- Task:
Among the entries below, one line contains "Instruction: Click the word" and another contains "Task: Click the 办公室出租 office thumbnail". Transcribe those two lines and every line between them, exactly.

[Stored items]
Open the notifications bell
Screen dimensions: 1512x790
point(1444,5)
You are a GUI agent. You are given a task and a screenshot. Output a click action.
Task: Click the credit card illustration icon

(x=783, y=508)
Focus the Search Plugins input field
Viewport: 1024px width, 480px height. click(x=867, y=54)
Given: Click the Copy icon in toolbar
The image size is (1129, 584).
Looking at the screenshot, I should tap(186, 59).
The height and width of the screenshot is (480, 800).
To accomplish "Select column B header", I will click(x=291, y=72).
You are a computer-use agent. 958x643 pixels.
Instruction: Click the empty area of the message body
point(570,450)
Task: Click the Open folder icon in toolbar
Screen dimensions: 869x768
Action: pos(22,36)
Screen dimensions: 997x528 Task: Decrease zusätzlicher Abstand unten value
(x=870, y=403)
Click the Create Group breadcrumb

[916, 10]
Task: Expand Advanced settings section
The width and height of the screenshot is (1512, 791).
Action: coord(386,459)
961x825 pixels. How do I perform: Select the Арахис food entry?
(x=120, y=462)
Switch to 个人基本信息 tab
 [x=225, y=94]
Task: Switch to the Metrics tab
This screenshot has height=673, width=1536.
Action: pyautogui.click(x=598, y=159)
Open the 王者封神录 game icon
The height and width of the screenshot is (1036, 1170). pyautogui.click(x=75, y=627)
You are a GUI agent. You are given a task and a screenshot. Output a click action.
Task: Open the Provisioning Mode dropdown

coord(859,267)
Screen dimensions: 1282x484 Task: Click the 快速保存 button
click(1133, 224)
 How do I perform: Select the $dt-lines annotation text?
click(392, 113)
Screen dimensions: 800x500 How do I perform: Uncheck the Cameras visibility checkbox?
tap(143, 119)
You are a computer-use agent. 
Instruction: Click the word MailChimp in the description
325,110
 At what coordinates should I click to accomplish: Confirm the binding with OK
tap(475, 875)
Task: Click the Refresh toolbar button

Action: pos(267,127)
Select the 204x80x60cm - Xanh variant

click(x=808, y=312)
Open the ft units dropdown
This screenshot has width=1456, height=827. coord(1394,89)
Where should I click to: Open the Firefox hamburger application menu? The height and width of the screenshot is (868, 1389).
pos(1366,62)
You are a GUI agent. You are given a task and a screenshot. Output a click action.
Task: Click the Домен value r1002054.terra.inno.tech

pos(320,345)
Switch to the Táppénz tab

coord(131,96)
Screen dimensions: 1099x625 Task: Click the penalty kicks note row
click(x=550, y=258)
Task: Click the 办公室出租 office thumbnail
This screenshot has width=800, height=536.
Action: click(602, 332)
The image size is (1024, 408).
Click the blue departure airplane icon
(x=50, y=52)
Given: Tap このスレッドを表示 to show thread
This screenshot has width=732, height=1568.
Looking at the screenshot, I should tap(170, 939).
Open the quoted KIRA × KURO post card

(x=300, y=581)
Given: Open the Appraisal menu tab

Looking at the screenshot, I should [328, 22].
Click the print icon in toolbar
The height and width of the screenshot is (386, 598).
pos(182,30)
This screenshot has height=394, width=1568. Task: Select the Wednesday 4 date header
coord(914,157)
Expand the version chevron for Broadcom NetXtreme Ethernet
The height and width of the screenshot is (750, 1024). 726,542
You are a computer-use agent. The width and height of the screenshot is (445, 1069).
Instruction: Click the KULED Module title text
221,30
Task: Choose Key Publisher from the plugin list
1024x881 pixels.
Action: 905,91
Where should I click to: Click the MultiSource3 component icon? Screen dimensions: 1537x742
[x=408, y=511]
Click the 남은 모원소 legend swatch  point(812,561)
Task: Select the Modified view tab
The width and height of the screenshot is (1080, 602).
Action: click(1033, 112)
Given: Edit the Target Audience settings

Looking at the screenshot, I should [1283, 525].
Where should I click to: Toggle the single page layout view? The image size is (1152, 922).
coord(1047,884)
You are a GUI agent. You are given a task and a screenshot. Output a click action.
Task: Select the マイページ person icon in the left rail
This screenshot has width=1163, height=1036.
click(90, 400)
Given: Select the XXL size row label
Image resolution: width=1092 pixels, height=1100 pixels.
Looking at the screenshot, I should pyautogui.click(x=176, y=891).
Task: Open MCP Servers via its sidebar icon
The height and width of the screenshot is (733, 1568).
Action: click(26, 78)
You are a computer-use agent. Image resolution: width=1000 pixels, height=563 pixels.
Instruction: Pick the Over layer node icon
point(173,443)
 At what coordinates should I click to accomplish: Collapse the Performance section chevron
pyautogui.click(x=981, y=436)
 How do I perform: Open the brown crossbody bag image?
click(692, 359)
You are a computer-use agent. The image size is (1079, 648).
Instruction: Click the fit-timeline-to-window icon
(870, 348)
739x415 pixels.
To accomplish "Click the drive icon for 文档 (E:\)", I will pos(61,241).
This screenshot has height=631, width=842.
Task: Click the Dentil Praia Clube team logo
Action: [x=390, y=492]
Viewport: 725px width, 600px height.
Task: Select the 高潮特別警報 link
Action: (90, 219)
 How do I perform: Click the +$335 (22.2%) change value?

- Output of the exercise:
Instruction: Click the word MailChimp in the description
325,110
 At what coordinates should I click to accomplish: Confirm the binding with OK
tap(475, 875)
Task: Click the Refresh toolbar button

Action: pos(267,127)
Select the 204x80x60cm - Xanh variant

click(x=808, y=312)
Open the ft units dropdown
This screenshot has width=1456, height=827. coord(1394,89)
Where should I click to: Open the Firefox hamburger application menu? The height and width of the screenshot is (868, 1389).
pos(1366,62)
You are a GUI agent. You are given a task and a screenshot. Output a click action.
Task: Click the Домен value r1002054.terra.inno.tech

pos(320,345)
Switch to the Táppénz tab

coord(131,96)
Screen dimensions: 1099x625 Task: Click the penalty kicks note row
click(x=550, y=258)
Task: Click the 办公室出租 office thumbnail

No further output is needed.